=== WRITTEN PROBLEM ===
Rewrite the part of the records that opens with their first line and closes with the line containing "coord(116,433)", replacing "screenshot" with "screen capture" and leaving everything else unchanged.

::::::::

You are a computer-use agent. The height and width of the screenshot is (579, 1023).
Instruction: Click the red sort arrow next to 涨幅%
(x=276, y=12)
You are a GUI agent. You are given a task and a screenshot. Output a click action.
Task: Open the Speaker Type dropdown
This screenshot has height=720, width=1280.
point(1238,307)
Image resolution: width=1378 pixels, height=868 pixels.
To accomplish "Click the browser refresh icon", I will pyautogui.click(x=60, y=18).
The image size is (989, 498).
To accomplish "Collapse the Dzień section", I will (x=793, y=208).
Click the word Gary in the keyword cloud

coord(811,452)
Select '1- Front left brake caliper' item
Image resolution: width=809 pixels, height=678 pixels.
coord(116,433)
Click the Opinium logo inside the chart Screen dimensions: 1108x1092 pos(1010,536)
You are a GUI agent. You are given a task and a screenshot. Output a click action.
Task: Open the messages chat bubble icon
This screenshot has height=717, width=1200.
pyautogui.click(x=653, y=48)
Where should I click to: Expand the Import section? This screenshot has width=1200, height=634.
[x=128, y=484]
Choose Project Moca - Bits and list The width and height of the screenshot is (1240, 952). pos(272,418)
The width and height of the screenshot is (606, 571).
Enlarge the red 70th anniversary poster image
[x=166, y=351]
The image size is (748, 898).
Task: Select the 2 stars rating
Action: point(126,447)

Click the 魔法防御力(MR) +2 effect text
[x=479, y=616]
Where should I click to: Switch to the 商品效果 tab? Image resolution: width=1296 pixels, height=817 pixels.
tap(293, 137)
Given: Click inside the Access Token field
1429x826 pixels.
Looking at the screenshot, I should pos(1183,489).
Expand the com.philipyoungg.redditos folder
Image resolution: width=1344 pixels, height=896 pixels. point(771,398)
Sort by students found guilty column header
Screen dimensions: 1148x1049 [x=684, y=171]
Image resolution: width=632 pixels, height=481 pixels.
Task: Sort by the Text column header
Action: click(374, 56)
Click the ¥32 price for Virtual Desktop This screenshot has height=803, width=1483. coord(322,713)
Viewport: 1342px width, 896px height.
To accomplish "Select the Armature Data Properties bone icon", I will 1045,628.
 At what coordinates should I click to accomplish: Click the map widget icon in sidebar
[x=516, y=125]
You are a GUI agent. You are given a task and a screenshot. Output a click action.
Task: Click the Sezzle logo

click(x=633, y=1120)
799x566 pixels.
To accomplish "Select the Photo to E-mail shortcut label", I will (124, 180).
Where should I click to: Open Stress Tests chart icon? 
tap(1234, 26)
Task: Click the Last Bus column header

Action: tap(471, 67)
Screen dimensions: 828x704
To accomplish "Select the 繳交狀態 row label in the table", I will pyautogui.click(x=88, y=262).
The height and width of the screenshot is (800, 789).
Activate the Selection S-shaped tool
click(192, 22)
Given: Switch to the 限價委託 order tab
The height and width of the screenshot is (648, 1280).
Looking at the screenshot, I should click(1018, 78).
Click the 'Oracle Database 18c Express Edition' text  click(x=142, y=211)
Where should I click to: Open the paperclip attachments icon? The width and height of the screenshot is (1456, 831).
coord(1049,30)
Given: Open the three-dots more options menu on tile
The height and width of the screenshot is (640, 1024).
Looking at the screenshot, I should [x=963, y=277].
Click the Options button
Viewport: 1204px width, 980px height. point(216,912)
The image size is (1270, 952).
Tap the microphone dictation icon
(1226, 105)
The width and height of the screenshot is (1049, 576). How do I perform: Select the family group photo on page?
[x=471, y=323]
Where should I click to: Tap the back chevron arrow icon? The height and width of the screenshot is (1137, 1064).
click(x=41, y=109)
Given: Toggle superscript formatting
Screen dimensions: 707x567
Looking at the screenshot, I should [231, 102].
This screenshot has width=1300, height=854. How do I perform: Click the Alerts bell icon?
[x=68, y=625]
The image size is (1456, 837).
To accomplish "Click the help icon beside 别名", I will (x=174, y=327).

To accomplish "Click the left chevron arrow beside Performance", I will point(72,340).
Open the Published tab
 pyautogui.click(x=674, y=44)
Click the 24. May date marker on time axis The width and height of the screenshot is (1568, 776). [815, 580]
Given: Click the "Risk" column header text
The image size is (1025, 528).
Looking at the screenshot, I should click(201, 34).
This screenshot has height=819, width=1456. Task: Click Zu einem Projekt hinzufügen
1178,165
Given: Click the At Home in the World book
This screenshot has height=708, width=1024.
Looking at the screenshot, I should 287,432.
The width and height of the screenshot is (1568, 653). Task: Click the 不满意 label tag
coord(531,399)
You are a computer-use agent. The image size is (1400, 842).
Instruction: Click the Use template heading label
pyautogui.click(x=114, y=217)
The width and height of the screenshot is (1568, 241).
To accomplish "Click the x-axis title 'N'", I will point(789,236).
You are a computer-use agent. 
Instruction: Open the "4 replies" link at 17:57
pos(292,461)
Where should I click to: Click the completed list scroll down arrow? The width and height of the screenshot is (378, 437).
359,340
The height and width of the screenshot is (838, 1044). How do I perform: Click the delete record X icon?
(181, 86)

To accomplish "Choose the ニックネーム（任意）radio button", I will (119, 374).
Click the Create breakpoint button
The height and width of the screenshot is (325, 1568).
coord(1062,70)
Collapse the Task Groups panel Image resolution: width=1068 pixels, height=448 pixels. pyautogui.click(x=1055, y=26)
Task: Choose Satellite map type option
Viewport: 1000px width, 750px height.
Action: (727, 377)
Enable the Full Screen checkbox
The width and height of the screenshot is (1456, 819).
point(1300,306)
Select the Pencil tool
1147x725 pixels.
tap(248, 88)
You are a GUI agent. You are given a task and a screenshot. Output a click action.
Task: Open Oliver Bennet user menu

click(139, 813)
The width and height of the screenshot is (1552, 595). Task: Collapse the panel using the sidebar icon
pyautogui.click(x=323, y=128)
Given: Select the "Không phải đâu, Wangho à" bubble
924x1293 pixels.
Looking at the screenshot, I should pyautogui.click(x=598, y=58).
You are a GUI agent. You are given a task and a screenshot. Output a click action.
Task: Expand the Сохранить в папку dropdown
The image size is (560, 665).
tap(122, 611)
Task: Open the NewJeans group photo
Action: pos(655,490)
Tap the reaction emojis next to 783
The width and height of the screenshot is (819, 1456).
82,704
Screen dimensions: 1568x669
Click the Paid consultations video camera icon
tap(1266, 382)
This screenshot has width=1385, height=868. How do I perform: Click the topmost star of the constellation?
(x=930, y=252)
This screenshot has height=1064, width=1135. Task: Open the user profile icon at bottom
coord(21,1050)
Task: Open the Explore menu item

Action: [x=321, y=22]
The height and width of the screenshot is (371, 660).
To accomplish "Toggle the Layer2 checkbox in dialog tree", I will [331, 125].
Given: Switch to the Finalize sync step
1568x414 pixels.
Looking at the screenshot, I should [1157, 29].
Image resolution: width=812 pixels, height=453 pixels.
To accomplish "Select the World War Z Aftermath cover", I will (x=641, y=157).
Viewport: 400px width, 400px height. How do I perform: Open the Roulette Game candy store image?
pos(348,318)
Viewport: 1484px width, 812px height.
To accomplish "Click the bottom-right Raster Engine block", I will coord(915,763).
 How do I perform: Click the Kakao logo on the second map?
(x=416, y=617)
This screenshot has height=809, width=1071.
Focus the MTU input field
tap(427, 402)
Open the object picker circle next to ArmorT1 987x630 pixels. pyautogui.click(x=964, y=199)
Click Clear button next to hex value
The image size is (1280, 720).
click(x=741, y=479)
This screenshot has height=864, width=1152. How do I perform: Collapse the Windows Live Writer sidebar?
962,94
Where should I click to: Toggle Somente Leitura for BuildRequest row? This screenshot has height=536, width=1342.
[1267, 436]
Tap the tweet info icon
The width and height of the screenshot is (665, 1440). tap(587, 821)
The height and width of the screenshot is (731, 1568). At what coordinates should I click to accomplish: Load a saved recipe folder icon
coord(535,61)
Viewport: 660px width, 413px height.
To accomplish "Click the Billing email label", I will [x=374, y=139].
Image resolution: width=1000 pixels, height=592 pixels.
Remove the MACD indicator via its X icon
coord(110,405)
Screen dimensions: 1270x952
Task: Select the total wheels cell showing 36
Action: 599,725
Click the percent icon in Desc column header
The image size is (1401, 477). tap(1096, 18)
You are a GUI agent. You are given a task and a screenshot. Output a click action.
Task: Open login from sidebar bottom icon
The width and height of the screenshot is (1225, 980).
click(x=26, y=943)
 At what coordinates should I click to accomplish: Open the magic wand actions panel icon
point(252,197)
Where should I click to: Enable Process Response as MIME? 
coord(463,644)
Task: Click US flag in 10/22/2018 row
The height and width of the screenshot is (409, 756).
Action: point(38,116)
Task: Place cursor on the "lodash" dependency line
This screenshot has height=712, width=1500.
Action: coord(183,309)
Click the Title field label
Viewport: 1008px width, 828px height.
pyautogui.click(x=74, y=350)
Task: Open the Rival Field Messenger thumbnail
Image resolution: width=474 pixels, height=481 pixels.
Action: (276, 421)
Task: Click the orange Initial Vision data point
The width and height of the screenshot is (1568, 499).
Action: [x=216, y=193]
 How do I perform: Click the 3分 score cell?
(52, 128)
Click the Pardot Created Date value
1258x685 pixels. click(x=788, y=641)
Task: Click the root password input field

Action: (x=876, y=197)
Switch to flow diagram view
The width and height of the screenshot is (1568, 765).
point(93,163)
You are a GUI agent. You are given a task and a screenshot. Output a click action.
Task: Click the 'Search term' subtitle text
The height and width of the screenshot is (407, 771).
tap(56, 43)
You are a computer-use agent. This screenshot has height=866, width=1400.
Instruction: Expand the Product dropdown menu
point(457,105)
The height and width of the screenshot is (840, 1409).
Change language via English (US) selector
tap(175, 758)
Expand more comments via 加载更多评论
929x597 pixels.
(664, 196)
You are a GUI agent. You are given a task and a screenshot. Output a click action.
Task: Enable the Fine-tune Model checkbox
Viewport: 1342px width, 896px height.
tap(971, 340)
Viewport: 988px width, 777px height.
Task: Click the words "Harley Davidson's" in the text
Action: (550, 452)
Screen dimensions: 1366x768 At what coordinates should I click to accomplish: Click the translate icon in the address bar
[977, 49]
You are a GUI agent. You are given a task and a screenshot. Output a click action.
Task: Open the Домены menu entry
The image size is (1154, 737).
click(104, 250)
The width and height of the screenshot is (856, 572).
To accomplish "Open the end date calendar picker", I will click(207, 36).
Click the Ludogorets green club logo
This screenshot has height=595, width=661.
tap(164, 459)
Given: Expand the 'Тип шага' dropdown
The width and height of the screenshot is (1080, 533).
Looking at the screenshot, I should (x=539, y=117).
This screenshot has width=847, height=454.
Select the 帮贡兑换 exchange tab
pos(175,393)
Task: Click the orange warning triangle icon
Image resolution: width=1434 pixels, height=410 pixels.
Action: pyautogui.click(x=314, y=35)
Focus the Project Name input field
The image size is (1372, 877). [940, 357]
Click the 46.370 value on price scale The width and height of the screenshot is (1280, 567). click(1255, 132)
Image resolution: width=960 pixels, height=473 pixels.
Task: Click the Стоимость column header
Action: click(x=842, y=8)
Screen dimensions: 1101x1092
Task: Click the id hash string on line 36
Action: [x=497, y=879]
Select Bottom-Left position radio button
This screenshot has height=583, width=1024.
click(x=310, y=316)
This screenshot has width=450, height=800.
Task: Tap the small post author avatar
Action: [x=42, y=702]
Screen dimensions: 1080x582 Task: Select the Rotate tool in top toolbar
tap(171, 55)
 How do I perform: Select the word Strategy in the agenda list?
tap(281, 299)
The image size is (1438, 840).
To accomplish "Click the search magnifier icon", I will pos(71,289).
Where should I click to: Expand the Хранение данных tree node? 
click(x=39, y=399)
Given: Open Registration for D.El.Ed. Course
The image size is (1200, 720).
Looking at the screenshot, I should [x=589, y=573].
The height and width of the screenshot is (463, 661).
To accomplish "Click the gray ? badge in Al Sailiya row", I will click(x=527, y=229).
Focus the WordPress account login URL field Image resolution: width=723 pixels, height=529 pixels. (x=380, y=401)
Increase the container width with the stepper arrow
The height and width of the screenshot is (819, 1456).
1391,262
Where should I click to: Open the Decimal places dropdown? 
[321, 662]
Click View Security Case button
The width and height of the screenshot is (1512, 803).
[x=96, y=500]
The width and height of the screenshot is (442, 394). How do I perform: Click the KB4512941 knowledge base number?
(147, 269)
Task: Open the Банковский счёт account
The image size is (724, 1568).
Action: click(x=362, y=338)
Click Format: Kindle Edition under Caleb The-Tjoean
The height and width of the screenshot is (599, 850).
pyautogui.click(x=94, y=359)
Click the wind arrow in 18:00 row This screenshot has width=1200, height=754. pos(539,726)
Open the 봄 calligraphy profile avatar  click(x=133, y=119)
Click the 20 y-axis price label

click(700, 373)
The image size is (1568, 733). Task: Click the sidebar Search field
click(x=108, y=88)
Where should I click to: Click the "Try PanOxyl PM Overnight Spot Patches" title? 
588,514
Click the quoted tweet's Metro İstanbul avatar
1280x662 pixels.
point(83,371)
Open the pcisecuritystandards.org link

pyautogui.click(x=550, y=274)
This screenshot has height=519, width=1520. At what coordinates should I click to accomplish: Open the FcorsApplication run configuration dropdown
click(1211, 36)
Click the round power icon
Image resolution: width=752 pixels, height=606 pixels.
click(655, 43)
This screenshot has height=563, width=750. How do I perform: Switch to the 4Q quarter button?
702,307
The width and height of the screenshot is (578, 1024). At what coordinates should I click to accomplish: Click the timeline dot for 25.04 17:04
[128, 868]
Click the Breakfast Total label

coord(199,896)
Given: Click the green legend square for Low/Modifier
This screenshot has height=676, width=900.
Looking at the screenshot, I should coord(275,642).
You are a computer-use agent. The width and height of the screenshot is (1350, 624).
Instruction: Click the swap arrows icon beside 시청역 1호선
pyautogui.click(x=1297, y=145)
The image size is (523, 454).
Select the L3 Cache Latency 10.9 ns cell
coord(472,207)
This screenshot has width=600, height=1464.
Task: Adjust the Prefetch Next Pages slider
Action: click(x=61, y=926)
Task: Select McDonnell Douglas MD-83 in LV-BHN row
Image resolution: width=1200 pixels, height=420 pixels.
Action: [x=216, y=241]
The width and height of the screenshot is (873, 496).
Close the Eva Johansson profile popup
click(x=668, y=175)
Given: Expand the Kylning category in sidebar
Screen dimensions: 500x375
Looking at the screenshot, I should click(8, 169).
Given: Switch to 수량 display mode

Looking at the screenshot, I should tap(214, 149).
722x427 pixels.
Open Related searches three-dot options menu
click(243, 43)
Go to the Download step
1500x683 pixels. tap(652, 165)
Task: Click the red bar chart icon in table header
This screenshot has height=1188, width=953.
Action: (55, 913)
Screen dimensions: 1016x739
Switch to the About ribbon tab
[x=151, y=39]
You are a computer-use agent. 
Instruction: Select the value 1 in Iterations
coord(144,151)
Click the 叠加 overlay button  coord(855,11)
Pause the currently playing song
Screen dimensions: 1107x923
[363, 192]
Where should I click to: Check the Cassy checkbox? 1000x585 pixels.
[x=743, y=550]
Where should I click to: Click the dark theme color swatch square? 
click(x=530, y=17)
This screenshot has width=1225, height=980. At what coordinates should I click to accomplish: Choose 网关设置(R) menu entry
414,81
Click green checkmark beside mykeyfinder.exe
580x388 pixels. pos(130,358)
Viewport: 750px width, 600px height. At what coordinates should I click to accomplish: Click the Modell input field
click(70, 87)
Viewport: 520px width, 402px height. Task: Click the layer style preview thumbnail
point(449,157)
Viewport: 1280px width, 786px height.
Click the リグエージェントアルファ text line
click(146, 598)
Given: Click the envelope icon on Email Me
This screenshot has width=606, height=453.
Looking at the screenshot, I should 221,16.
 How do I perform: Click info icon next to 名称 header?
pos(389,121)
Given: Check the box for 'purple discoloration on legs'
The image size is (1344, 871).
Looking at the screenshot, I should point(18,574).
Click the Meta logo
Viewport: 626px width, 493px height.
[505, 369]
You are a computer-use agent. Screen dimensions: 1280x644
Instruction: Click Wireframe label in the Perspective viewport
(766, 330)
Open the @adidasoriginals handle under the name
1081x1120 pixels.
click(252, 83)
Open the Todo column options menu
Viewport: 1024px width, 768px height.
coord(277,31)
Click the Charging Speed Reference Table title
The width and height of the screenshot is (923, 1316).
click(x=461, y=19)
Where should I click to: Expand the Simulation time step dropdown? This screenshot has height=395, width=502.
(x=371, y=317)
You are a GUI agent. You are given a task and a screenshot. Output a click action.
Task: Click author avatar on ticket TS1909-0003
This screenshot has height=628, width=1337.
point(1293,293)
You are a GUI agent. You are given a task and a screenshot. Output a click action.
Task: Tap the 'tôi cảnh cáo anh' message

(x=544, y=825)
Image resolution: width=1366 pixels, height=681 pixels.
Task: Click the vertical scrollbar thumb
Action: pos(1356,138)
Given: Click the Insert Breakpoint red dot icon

::::::::

=== REPLY TO THE TASK ===
You are a computer-use agent. The height and width of the screen capture is (579, 1023).
Instruction: Click the red sort arrow next to 涨幅%
(x=276, y=12)
You are a GUI agent. You are given a task and a screen capture. Output a click action.
Task: Open the Speaker Type dropdown
This screen capture has height=720, width=1280.
point(1238,307)
Image resolution: width=1378 pixels, height=868 pixels.
To accomplish "Click the browser refresh icon", I will pyautogui.click(x=60, y=18).
The image size is (989, 498).
To accomplish "Collapse the Dzień section", I will (x=793, y=208).
Click the word Gary in the keyword cloud

coord(811,452)
Select '1- Front left brake caliper' item
Image resolution: width=809 pixels, height=678 pixels.
coord(116,433)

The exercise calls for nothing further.